### TO DO
Below are some records. Return exactly their lines from the one containing "You are a computer-use" through the one containing "Given: Clear all", and drop the pictures.

Collected data:
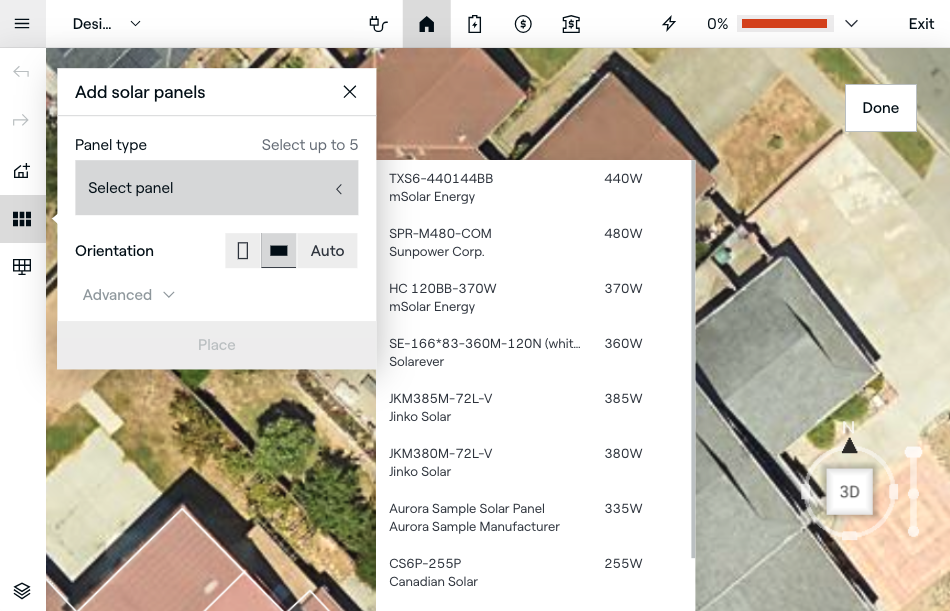Expand the Advanced settings section

[x=129, y=295]
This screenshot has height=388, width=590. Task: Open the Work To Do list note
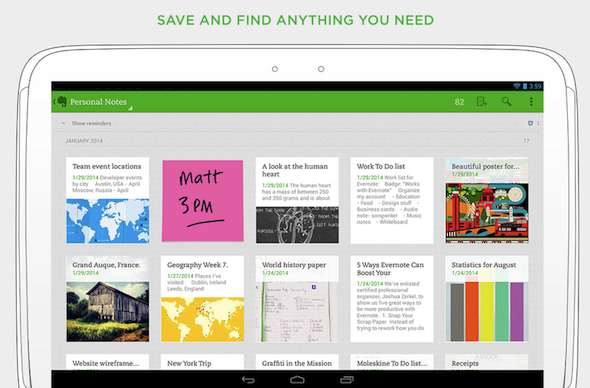[x=392, y=200]
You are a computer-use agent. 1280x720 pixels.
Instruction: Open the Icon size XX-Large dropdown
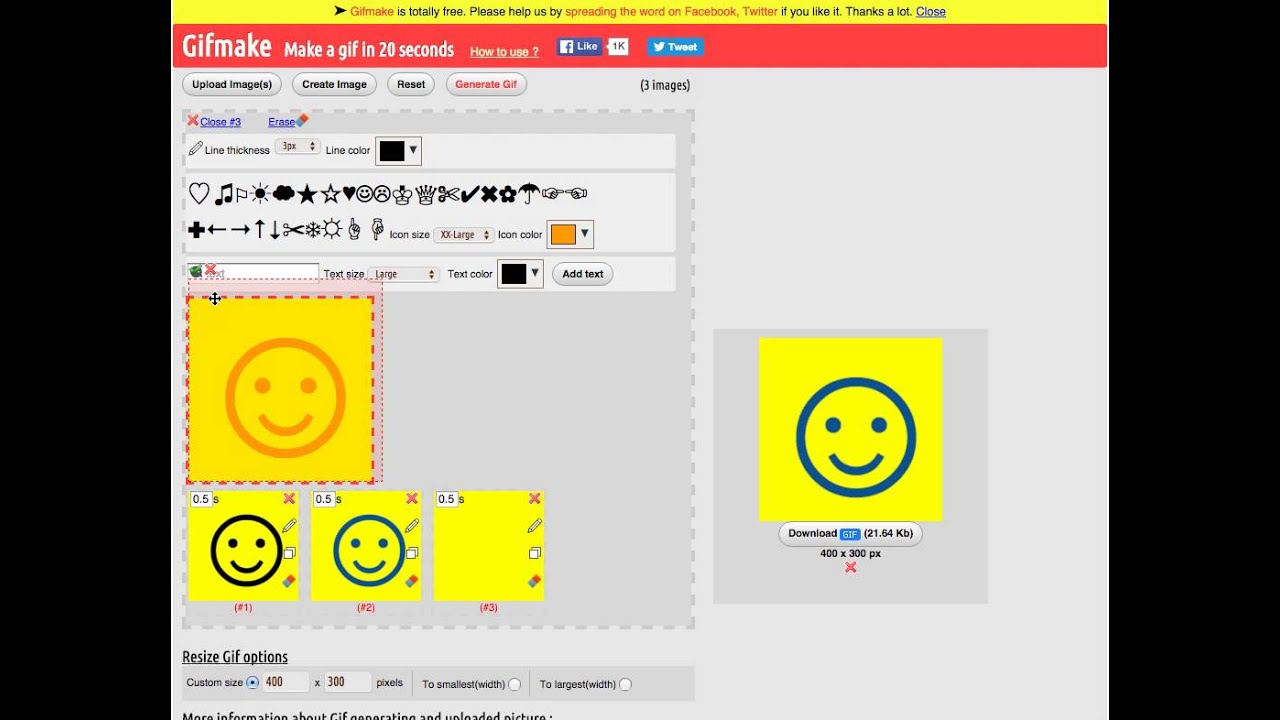(x=463, y=234)
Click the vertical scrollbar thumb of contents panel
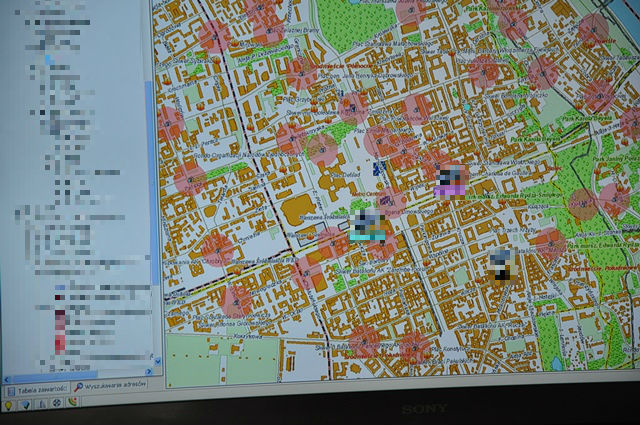Viewport: 640px width, 425px height. 153,180
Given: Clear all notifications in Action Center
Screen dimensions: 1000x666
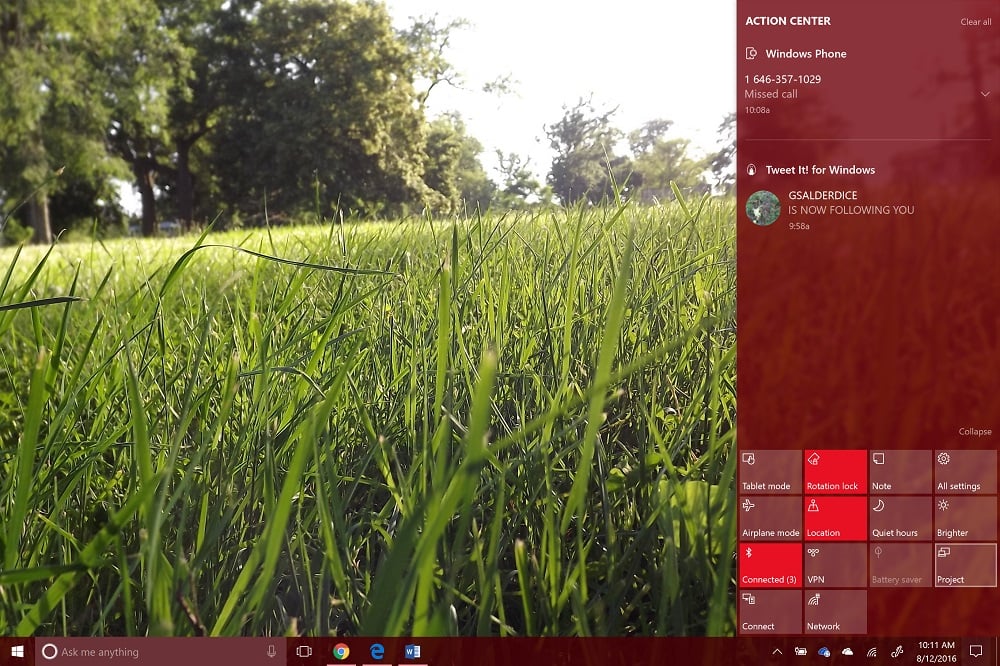Looking at the screenshot, I should (x=975, y=21).
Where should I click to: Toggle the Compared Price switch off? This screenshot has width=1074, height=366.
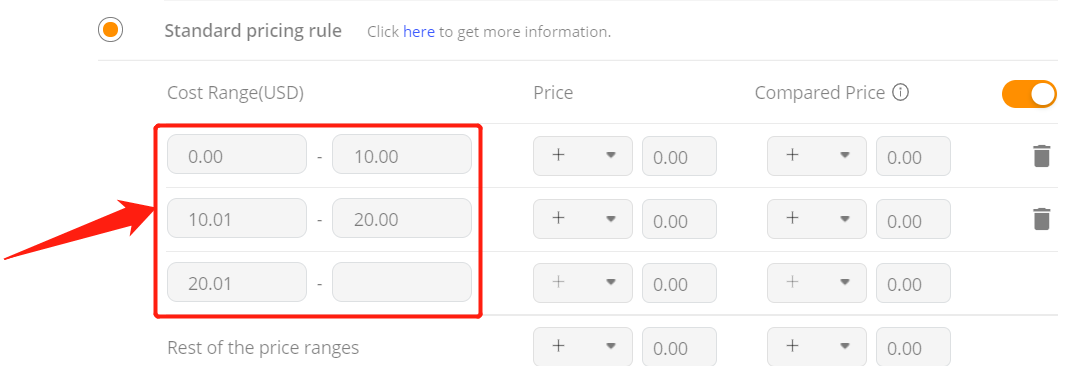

### RESPONSE FOR THIS EXERCISE
You are a computer-use agent. 1280x720 pixels.
Instruction: Open the Icon size XX-Large dropdown
(x=463, y=234)
Click the vertical scrollbar thumb of contents panel
Viewport: 640px width, 425px height. 153,180
Given: Clear all notifications in Action Center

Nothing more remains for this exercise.